:: Provided data

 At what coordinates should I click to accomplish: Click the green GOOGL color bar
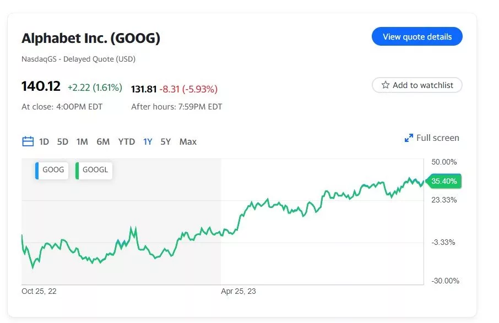coord(77,170)
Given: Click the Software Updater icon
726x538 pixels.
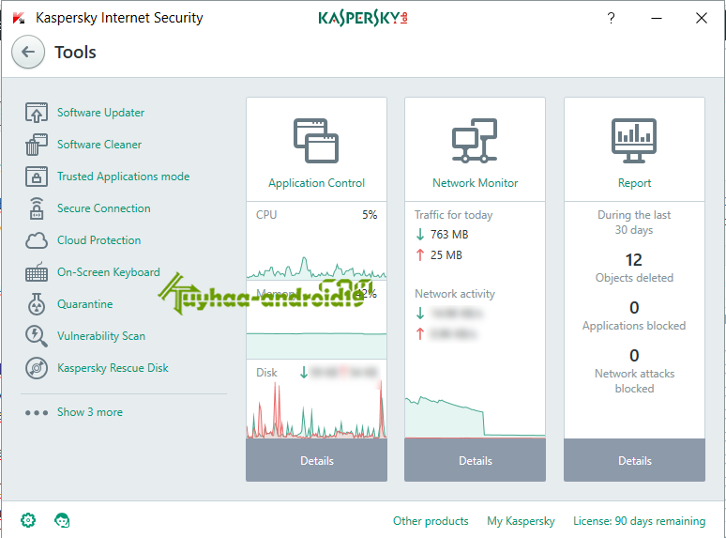Looking at the screenshot, I should click(37, 113).
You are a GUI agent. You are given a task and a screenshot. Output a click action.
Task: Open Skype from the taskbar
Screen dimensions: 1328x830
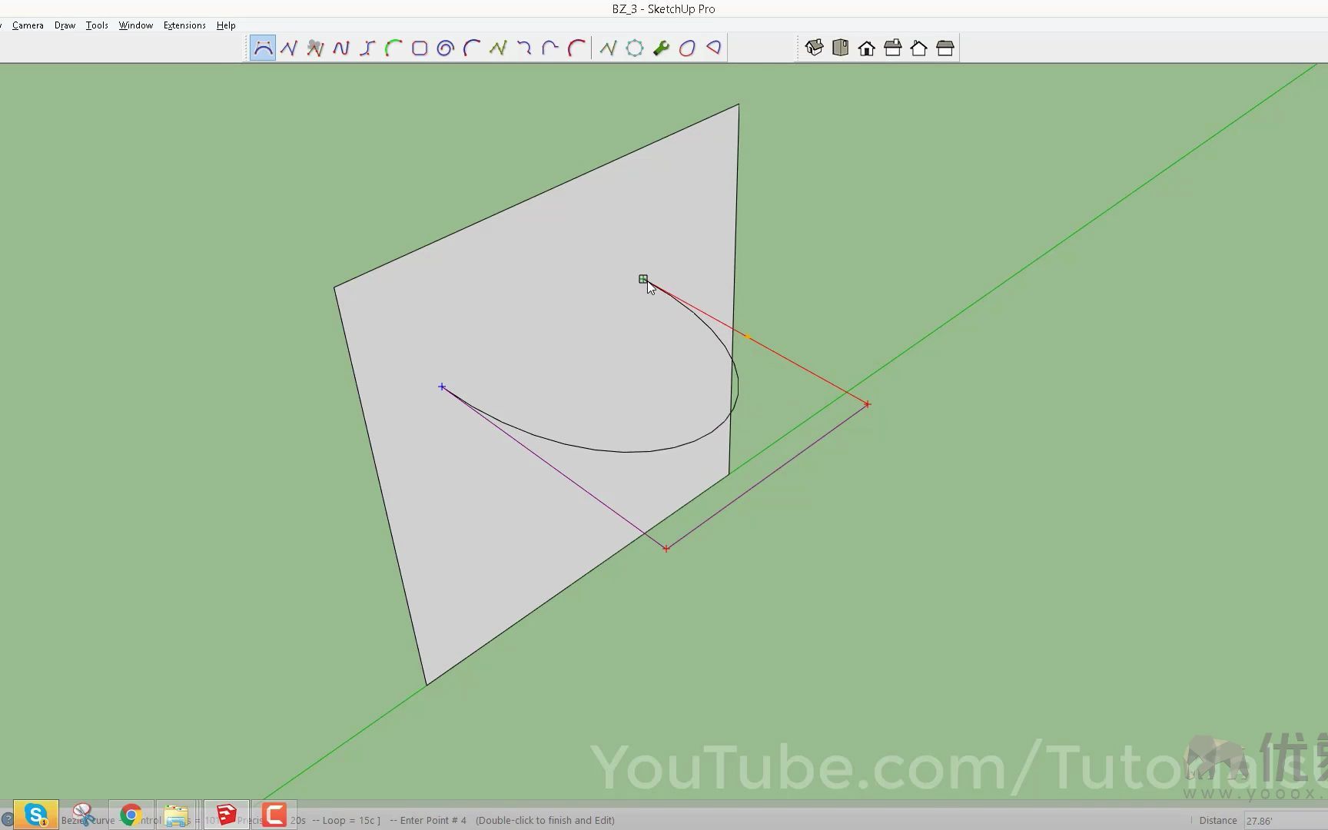tap(35, 815)
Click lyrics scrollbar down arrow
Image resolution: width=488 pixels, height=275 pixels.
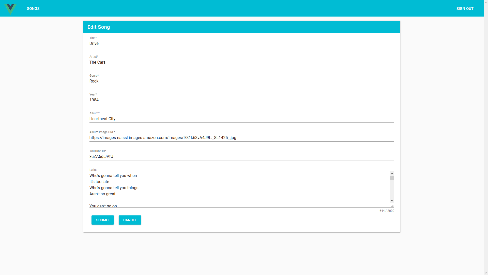click(x=392, y=201)
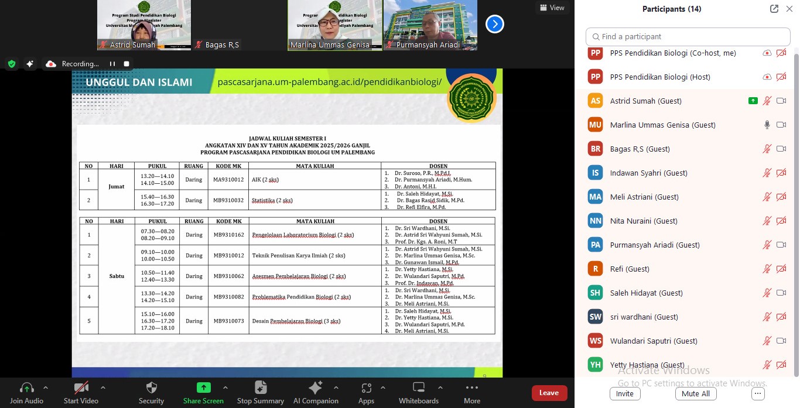Click the Find a participant search field
Screen dimensions: 800x408
[x=688, y=36]
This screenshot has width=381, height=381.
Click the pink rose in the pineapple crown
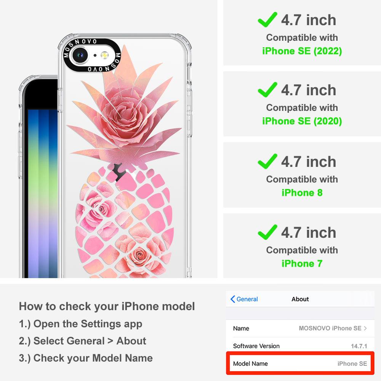(x=125, y=117)
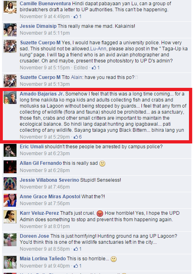193x274 pixels.
Task: Click thumbs-up icon on Amado Bajarias Jr. comment
Action: tap(76, 137)
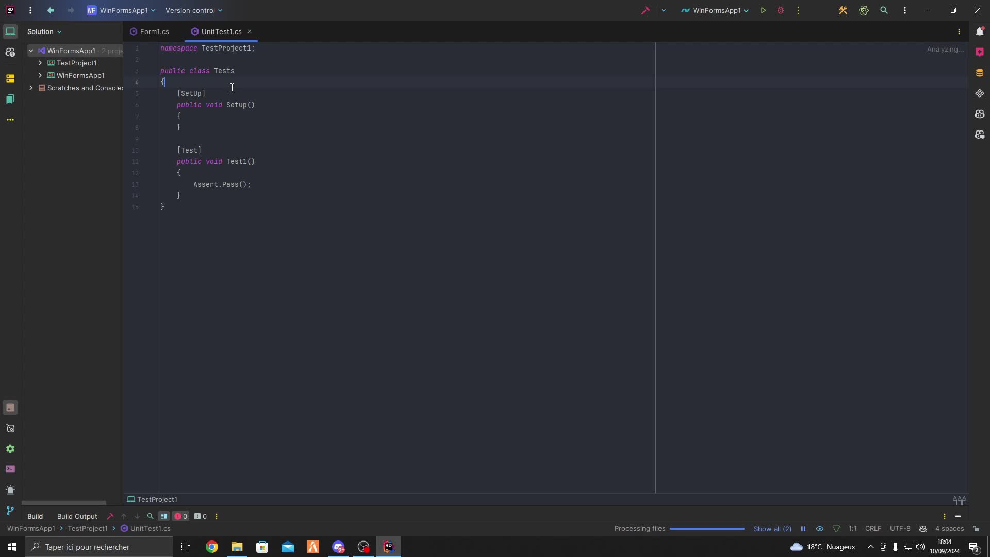990x557 pixels.
Task: Click the Processing files progress bar
Action: click(x=707, y=529)
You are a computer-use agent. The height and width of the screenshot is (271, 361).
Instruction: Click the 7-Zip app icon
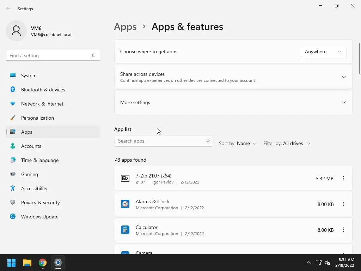[125, 179]
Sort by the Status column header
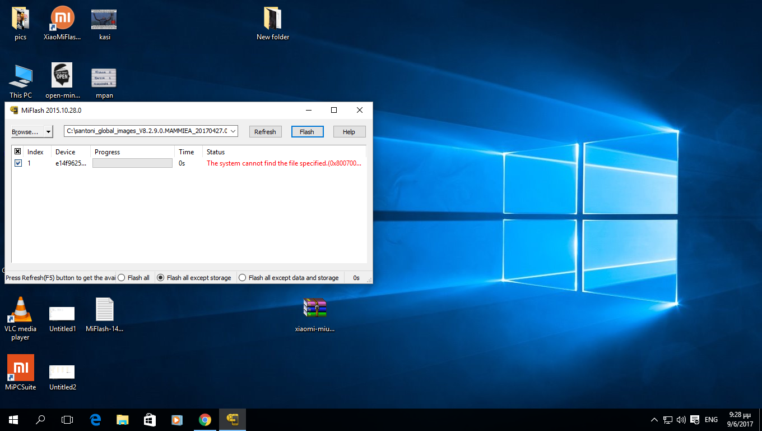Viewport: 762px width, 431px height. click(x=216, y=152)
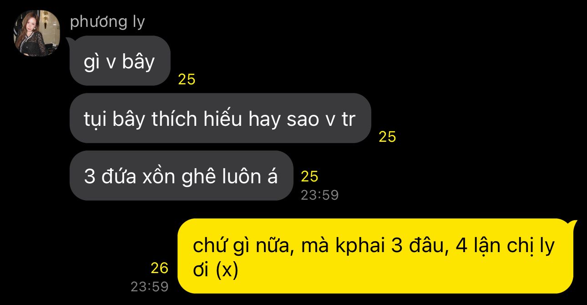Open phương ly's profile picture
This screenshot has width=587, height=305.
click(37, 33)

::::

- Short task
Put every line of the entries above into a JSON list of strings, one string per line. Leave out blank lines and the pictures.

- Task output
[
  " At what coordinates should I click to accomplish: Click the green GOOGL color bar",
  "coord(77,170)",
  "Given: Click the Software Updater icon",
  "726x538 pixels.",
  "Looking at the screenshot, I should click(37, 113).",
  "You are a GUI agent. You are given a task and a screenshot. Output a click action.",
  "Task: Open Skype from the taskbar",
  "Screen dimensions: 1328x830",
  "tap(35, 815)",
  "Click lyrics scrollbar down arrow",
  "Image resolution: width=488 pixels, height=275 pixels.",
  "click(x=392, y=201)",
  "Click the Find a participant search field",
  "Screen dimensions: 800x408",
  "[x=688, y=36]",
  "This screenshot has width=381, height=381.",
  "Click the pink rose in the pineapple crown",
  "(x=125, y=117)",
  "193x274 pixels.",
  "Task: Click thumbs-up icon on Amado Bajarias Jr. comment",
  "Action: tap(76, 137)",
  "990x557 pixels.",
  "Task: Click the Processing files progress bar",
  "Action: click(x=707, y=529)",
  "You are a computer-use agent. The height and width of the screenshot is (271, 361).",
  "Instruction: Click the 7-Zip app icon",
  "[125, 179]",
  "Sort by the Status column header",
  "Viewport: 762px width, 431px height. click(x=216, y=152)",
  "Open phương ly's profile picture",
  "This screenshot has width=587, height=305.",
  "click(37, 33)"
]